Do the hens know they are expected to lay eggs otherwise Nico is going to send them to chooky heaven? I don’t know. We had to kill 4 roosters last year and it was not a fun exercise. I was appointed neck wringer. They went all gaga after my attempts and Nico still had to chop their heads off. I had to hold their feet to keep their dignities and not let their body run off. Very sad and bloody affair. And then my brother in law asks me how we enjoy the romantic lifestyle on the farm…

The loves of the chooks are not to be envied. Their lives are. Generally the prospects are their own brothers. Not a good look. When Johnny the rooster comes to visit they run around in a state. Poor things do not know he’s their dad and he does stay outside of their run. We tend to strip the hens for their eggs except Suzie and Maya who are not related.

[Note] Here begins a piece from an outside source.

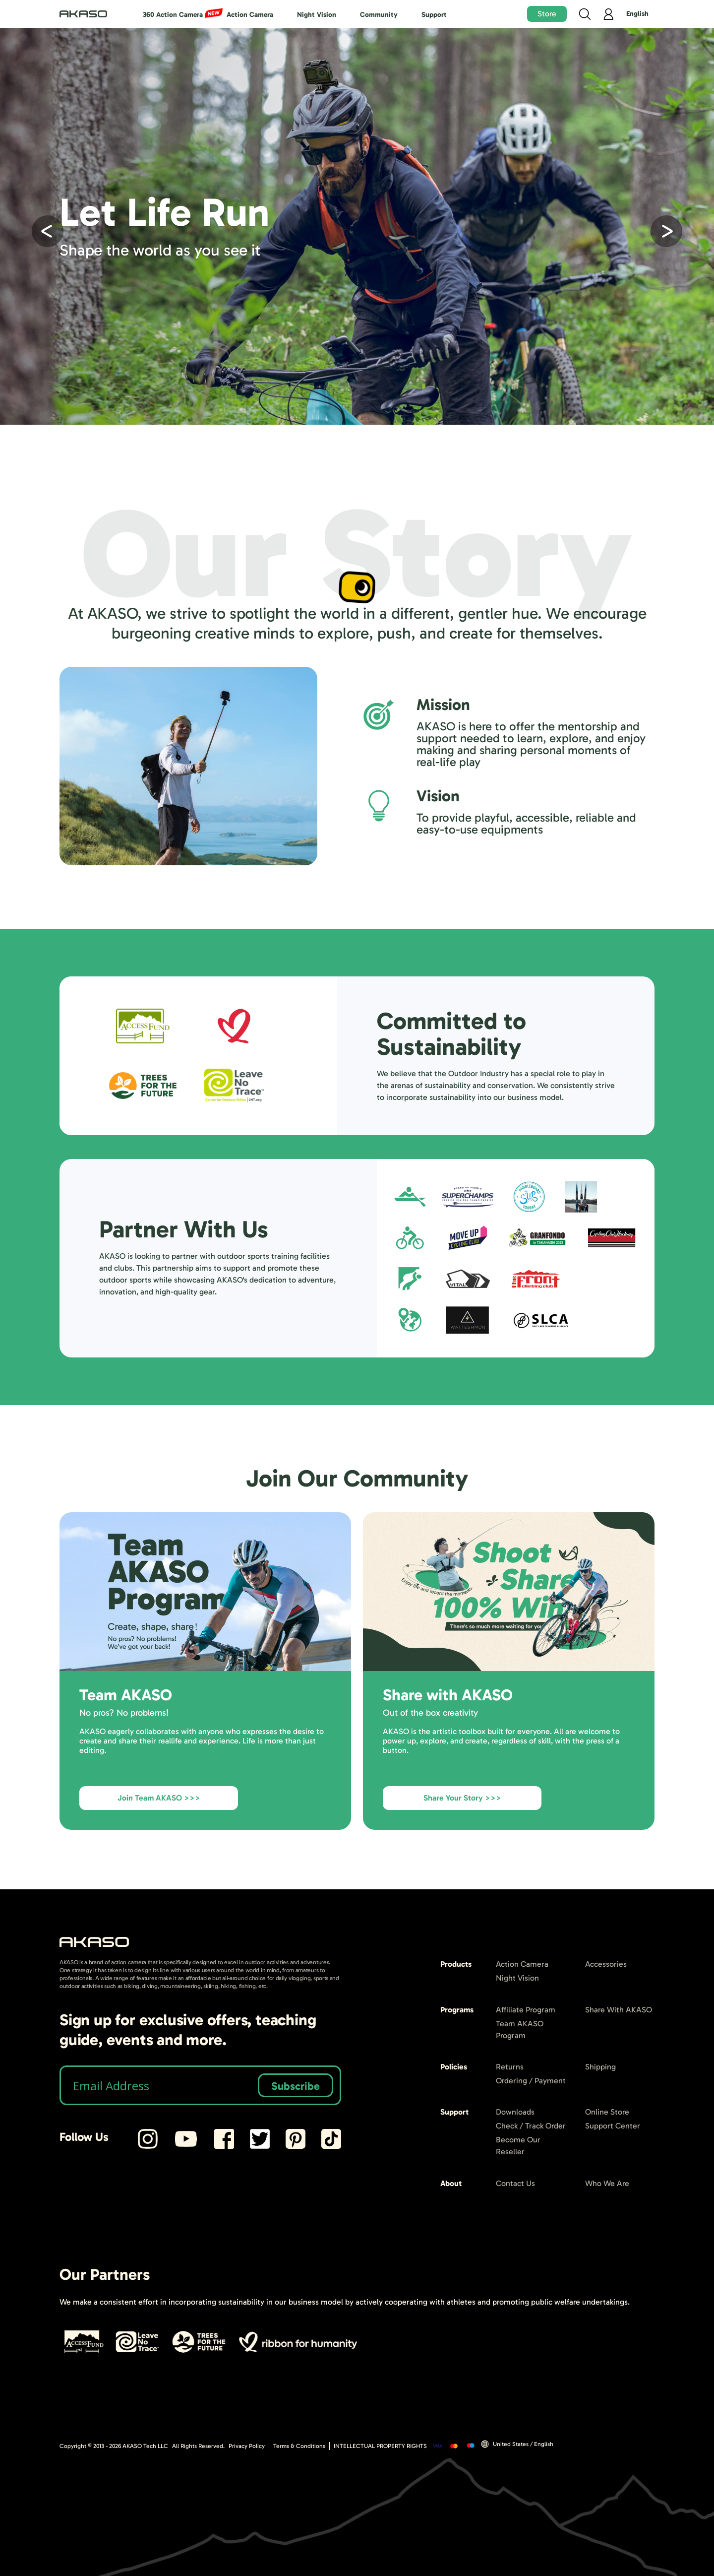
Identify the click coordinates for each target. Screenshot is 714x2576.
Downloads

This way we do not create chookies who are slightly deranged. So it’s a bit sad really this controlled love life. Rules and regulations. Enough to do you in. The frolicking is permitted on a strictly birth controlled system. I feel sorry for the hens. Complicated to explain things to them. Wouldn’t be surprised to see them marching up and down one day holding banners and demanding abortion rights.